This three-day course is designed to provide a basic understanding of the significant process development effort involved in taking an R&D laboratory formulation to commercial production. This course will focus on two main areas:
- How to develop a pilot process suitable for scale-up to commercial production.
- Factors to consider during scale-up and technology transfer to take a product from formulation development to the production floor.
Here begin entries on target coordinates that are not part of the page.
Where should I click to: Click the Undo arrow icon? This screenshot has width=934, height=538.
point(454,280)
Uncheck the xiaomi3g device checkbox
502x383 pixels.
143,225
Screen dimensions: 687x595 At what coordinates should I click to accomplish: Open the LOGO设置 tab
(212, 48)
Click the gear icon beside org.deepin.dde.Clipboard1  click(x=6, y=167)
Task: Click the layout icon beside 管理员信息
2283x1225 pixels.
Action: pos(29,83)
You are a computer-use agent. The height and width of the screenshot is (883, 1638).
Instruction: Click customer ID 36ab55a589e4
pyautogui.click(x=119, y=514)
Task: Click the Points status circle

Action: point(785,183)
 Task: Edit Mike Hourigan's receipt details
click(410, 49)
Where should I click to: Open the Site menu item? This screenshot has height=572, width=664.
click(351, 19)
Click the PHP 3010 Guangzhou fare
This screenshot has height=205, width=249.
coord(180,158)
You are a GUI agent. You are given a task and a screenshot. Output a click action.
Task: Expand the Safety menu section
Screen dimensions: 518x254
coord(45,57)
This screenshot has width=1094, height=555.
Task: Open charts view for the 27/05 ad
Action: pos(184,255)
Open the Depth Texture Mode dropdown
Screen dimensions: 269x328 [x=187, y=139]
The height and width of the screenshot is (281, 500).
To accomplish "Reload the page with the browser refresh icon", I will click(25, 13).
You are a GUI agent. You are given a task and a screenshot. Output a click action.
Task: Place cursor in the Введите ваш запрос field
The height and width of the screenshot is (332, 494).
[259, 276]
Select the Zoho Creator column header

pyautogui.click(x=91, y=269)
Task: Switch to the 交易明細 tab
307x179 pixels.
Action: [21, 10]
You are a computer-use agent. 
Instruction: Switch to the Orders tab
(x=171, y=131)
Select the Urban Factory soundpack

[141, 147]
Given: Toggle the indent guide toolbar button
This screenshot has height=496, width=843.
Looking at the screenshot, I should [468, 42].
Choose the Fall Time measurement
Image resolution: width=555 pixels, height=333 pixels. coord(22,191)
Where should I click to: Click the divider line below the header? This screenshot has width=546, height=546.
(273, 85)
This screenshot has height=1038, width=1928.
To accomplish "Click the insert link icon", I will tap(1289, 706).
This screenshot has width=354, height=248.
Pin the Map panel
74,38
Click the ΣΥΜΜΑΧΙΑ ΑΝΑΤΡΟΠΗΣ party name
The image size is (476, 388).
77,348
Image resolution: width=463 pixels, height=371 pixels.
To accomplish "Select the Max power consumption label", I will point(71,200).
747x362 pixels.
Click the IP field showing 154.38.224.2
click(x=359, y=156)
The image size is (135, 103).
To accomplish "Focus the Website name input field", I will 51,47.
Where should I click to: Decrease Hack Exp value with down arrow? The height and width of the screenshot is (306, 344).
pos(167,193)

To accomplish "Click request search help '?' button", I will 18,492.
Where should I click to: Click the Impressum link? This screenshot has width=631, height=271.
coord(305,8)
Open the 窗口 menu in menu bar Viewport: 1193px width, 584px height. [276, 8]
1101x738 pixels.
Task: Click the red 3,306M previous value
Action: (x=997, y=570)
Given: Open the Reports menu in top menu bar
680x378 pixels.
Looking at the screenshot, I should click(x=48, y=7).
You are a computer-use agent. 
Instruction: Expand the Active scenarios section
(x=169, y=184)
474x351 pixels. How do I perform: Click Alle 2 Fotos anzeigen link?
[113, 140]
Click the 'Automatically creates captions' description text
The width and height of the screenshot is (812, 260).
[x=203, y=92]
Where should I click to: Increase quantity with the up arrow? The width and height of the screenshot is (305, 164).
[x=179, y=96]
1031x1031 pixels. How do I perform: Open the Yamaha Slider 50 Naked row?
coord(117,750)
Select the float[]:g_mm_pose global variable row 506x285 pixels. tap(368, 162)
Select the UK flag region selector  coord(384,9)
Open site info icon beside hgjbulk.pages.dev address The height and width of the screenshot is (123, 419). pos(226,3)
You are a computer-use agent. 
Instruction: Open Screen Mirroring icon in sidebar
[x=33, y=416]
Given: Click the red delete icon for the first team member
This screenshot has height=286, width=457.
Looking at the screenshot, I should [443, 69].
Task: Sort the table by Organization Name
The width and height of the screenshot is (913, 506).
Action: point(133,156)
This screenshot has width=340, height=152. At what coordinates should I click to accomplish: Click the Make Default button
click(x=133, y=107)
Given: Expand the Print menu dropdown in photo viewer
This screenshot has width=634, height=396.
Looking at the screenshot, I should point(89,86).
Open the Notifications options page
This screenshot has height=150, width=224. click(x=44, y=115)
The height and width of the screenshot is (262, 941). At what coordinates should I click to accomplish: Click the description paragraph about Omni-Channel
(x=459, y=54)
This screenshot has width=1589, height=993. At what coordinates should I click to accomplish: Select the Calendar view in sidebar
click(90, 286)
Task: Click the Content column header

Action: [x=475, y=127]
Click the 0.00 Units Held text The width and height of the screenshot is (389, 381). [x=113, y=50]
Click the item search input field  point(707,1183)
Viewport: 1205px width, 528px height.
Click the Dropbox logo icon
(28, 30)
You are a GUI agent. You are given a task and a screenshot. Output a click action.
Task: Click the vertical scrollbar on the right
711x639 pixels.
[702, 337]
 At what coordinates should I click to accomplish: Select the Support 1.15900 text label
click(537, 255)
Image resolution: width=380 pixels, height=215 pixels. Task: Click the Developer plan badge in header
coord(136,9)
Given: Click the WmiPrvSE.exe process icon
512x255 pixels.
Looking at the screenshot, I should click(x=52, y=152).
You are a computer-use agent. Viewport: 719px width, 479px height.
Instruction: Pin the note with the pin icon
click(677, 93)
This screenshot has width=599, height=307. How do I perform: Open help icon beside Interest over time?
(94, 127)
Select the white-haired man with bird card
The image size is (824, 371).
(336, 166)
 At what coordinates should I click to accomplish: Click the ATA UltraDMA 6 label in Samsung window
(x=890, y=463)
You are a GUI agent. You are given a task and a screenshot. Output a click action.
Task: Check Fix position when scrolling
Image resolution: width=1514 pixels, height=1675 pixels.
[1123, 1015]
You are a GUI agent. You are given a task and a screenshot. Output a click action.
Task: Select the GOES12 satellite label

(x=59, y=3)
The course will review topics such as process flow and equipment selection. Regulatory considerations, such as documentation and a need for pilot scale products to be representative of commercial production will be discussed. Various technologies available for manufacturing dosage forms will be reviewed in the context of scale-up parameters. These will include processing methods for mixing, granulation, compression and coating of solid dosage forms, as well as processing methods for solutions, emulsions, suspensions and sterile parenteral products.
Who Should Attend
This course is intended for personnel in process development, technical service and pilot plant groups within the pharmaceutical industry. This includes personnel responsible for manufacturing of dosage forms for clinical studies. It will also be of value to personnel in:
- Research & Development
- Analytical Services
- Product Development
- Manufacturing
- Production
- Quality Assurance
- Regulatory Affairs
- CMC Projects
The course is not designed to provide an in-depth review of science and technology of any specific process technology. Other courses offered by CfPA should be considered for that purpose.
Learning Objectives
Upon completion of this course, you will be able to:
- Determine the critical project management and regulatory issues to be considered for process development of dosage forms such as tablets, capsules, liquid orals, parenterals, scale-up of the process to manufacturing scale and transfer of technology from R&D to production
- Assess the associated regulatory issues, equipment selection, cost considerations, and critical need for coordination between R&D, Process Development, Production and Quality Assurance groups in the successful process development of drug dosage forms
Course Description
First Day
Review of Learning Objectives Process Development, Key Issues and Concepts
- Technical & Regulatory Considerations
- Project Management & Coordination
Factors to Consider in Process Development and Scale-up
- Quality by Design (QbD Concepts)
- Case Study
Solid Dosage Forms-Mixing, Granulation
- Equipment Selection
- In-process Tests
Solid Dosage Forms-Compression, Encapsulation, Coating
- In-process Tests
- Critical Process
- Attributes
Second Day
Liquids, Emulsions and Suspensions
- Disperse System Technology
- Milling and Mixing Equipment
- Critical Product & Process Parameters
- Equipment Selection
Parenteral Dosage Forms
- Small Volume Parenterals Scale-Up
- Development of Sterilization Processes
Lyophilization
- Scale-up Considerations
- Equipment Selection
- Sterile Validation
Pre Approval Inspection Preparation
- Audits
- Inspections
Evening Session-Review and Discussion with Faculty
- Participant Questions, Problems and Issues in Pharmaceutical Technology
Third Day
Clinical Supply Manufacturing
- Scale-up Considerations
- GMP Requirements
- Critical/Non-Critical Changes
Process Validation
- Planning, Coordination, Regulatory
Guidelines, Documentation Overview and Management of Product Process Validation
- Case Study
Technology Transfer to Production
- Documentation Package
- Equipment Selection
- Process Analytical Technology (PAT)
Assessment Opportunity
Course Directors
Mike Yelvigi is founder & principal at Center for Pharmaceutical Integration LLC, which provides consultation service to the industry in the area of CMC support &Technology Integration and Transfers (mergers & acquisitions). He retired as Sr. Director and Head of CMC Therapeutic Area Management function at Pfizer/ Wyeth Inc. NY. He had responsibility for co-ordination of CMC activities related to drug substance synthesis, drug product formulation, analytical development and regulatory filing for several therapeutic areas. He has over thirty years extensive experience in pharmaceutical formulation, process development/scale-up, process validation, manufacturing and pre-approval inspections and has successfully launched several products globally. He obtained his undergraduate degree in Pharmacy from Bombay University and graduate degree from Philadelphia College of Pharmacy.
He is an adjunct Assistant Professor of Pharmaceutics at the School of Pharmacy, University of Mississippi and an active member of AAPS, ISPE, AAiPS, FIP. He was the Chairperson of the AAPS Manufacturing Science & Engineering section and is also an Executive committee member of the Industrial Pharmacy Section of FIP. He is an editorial board member of Pharma Times journal.
Jay Rheingold, Founder of Drug Product Solutions, LLC, provides consulting on pharmaceutical development and manufacturing activities. Formerly, Dr. Rheingold served as VP, Pharmaceutical Development at Tobira Therapeutics and Barrier Therapeutics. Dr. Rheingold, received his B.S. in Biology from the State University of New York and his M.S. and Ph.D. in Pharmaceutical Sciences from the University of Connecticut.
Note: English will be used in all lectures and course notes.